Just for fun, I tried this rather trivial problem, but I think I went wrong somewhere:
$$\int arcsec(x) \ dx$$
Let $arcsec(x)=y$ . Then $x=sec \ y$, or $y=arccos(\frac 1{x})$
So the problem becomes $$\int arccos(\frac 1 {x}) \ dx$$
Let $\frac 1 {x} = cos \ u$ , so that $dx = secu \ tanu \ du$.
So the questions simplifies to $\int u \ secu \ tanu \ du$. If I integrate by parts, then this equals to
$$u \int secu \ tanu \ du - \int (\int secu \ tanu \ du) du$$
Since $\int secu \ tanu \ du = secu$, I get $u \ secu - \int secu \ du$
$\int secu \ du = ln(\sqrt{\frac{1+sinu}{1-sinu}})$
Substituting the Xs, I get $$x \ arcsec(x) - ln(\sqrt{\frac{1+\sqrt{1-\frac{1}{x^2}}}{1-\sqrt{1-\frac{1}{x^2}}}}) + c= x \ arcsec(x) - ln(\sqrt{\frac{x+\sqrt{x^2-1}}{x-\sqrt{x^2-1}}}) + c$$
where $c$ is an arbitrary constant.
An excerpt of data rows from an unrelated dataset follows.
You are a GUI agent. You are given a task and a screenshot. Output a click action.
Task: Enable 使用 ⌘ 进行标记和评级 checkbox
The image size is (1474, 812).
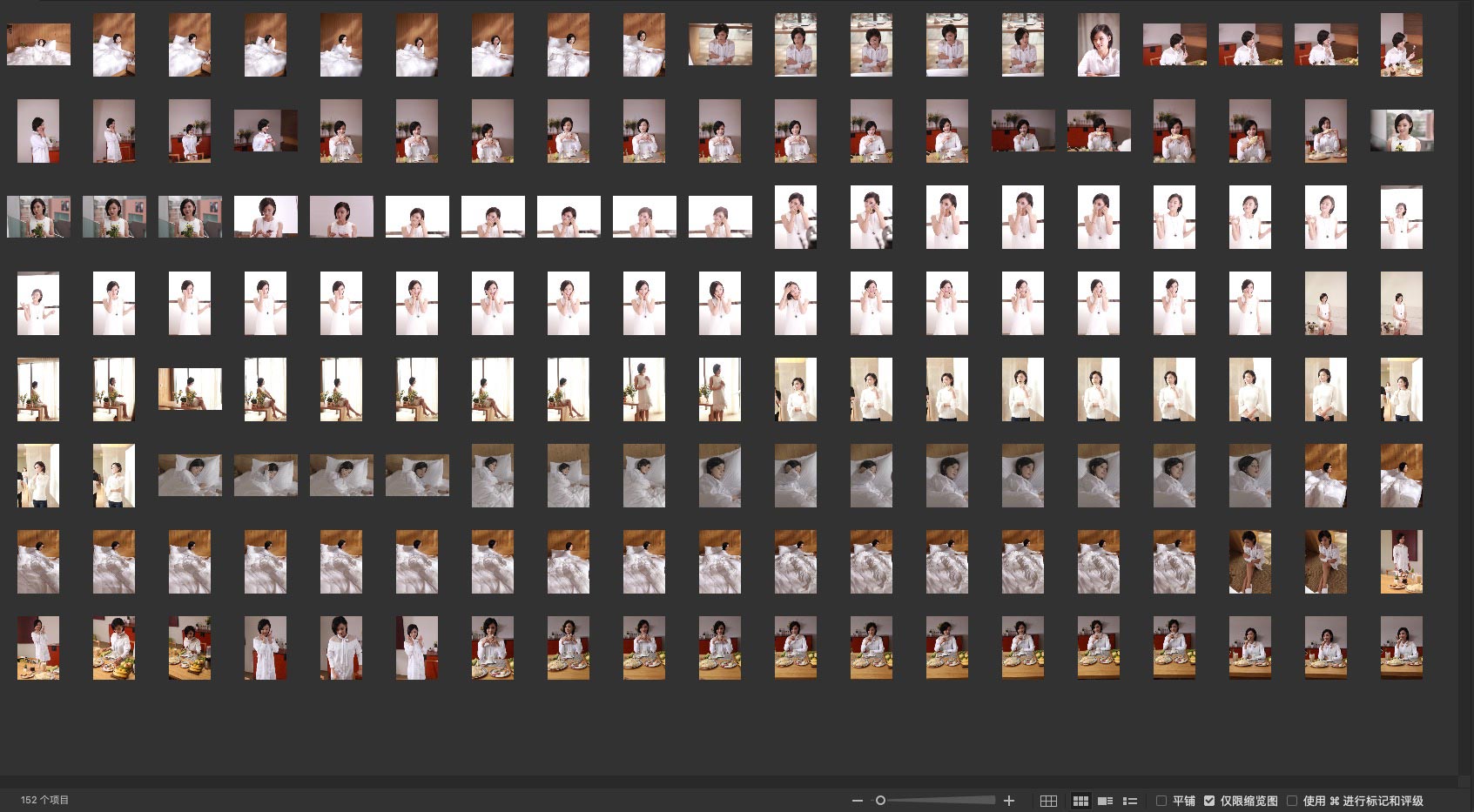click(x=1292, y=801)
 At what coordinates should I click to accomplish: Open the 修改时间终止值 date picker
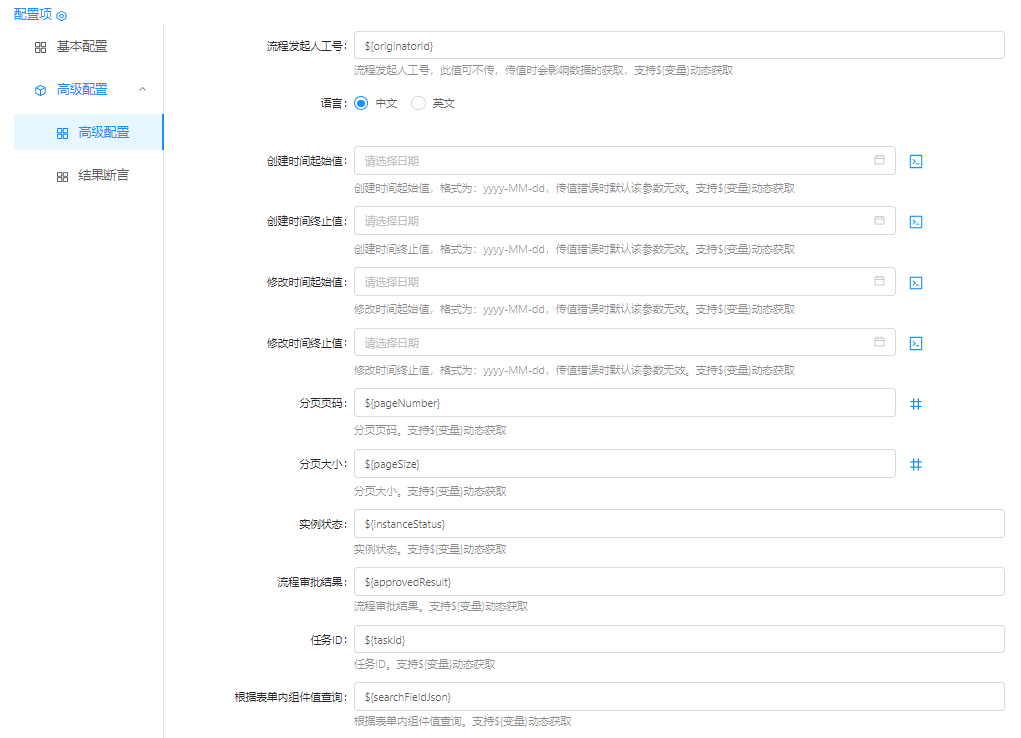620,343
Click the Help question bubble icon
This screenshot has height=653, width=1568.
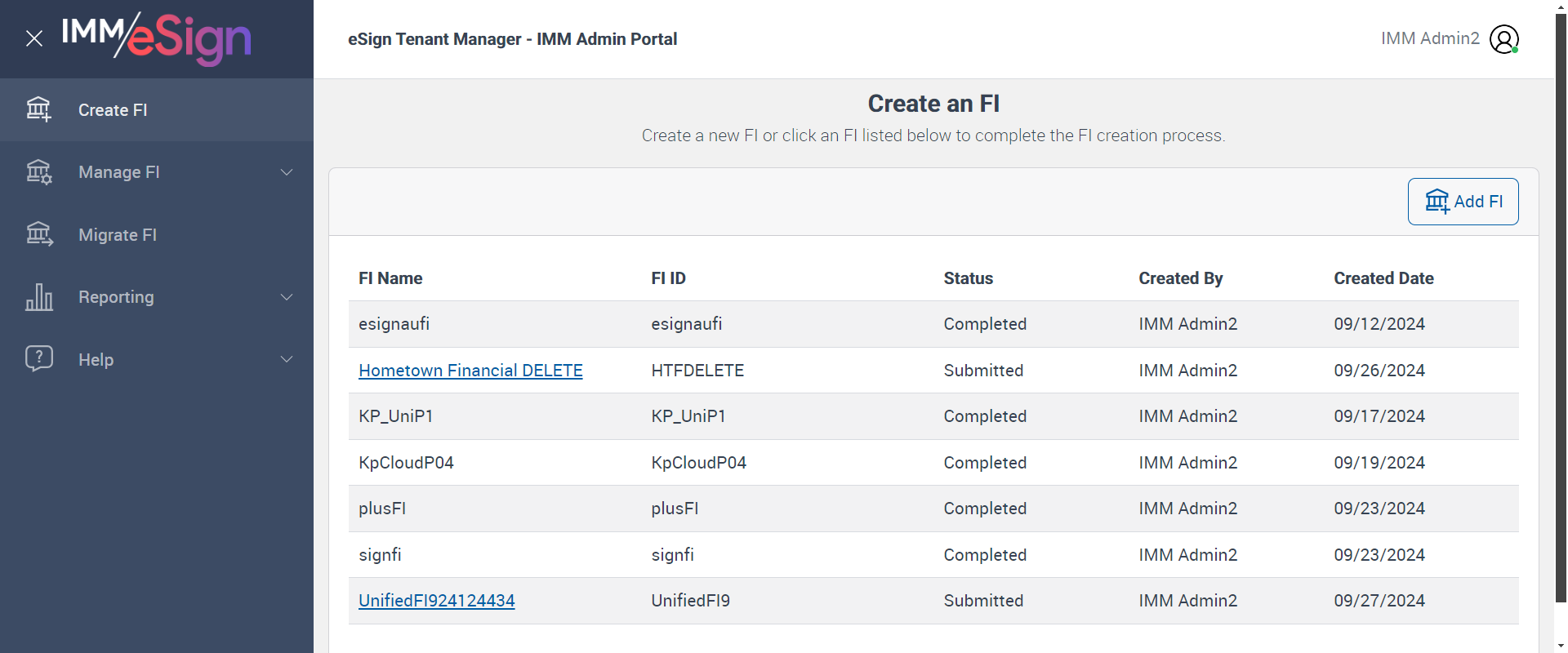38,359
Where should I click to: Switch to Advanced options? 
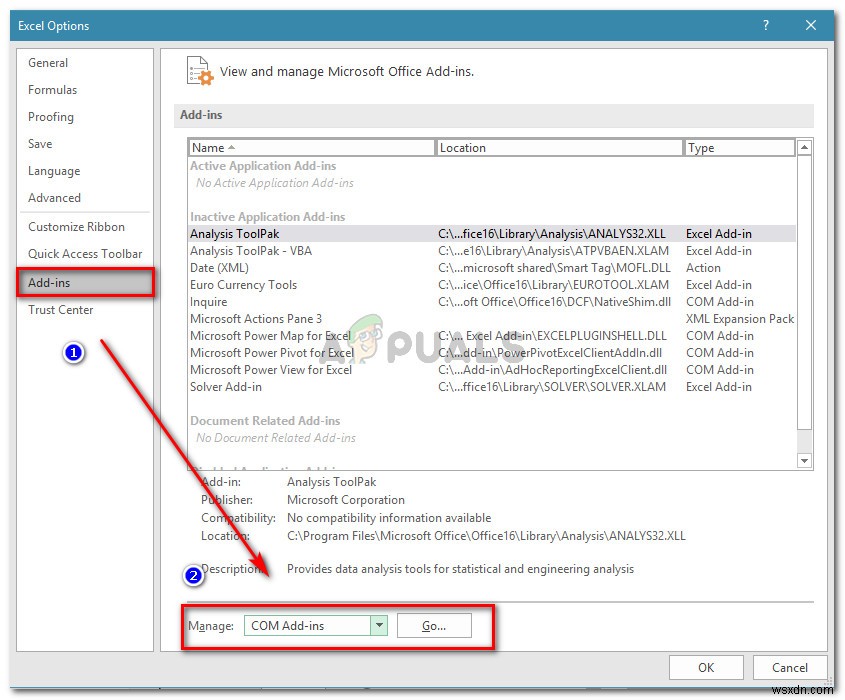(54, 198)
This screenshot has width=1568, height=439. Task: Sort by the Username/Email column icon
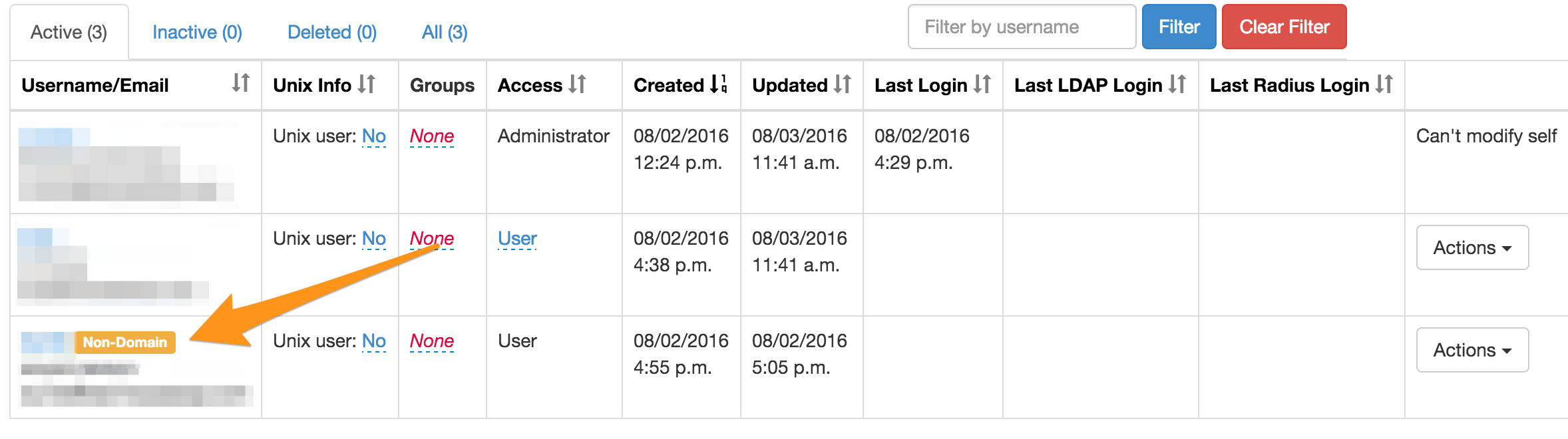click(241, 84)
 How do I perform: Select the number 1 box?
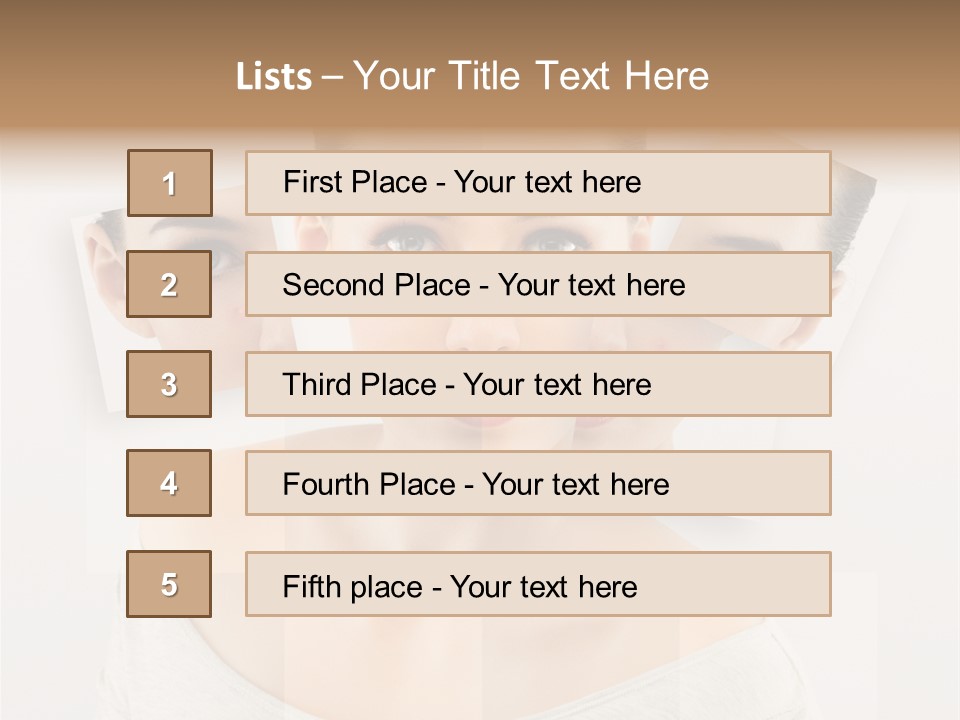point(169,183)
I checked my answer with Wolfram Alpha here:
http://integrals.wolfram.com/index.jsp?expr=arcsec(x)&random=false
As you can clearly see, the answer is different from mine. In which step did I goof?

2. May 14, 2015

### Raghav Gupta

Your all steps are correct, you have not goofed.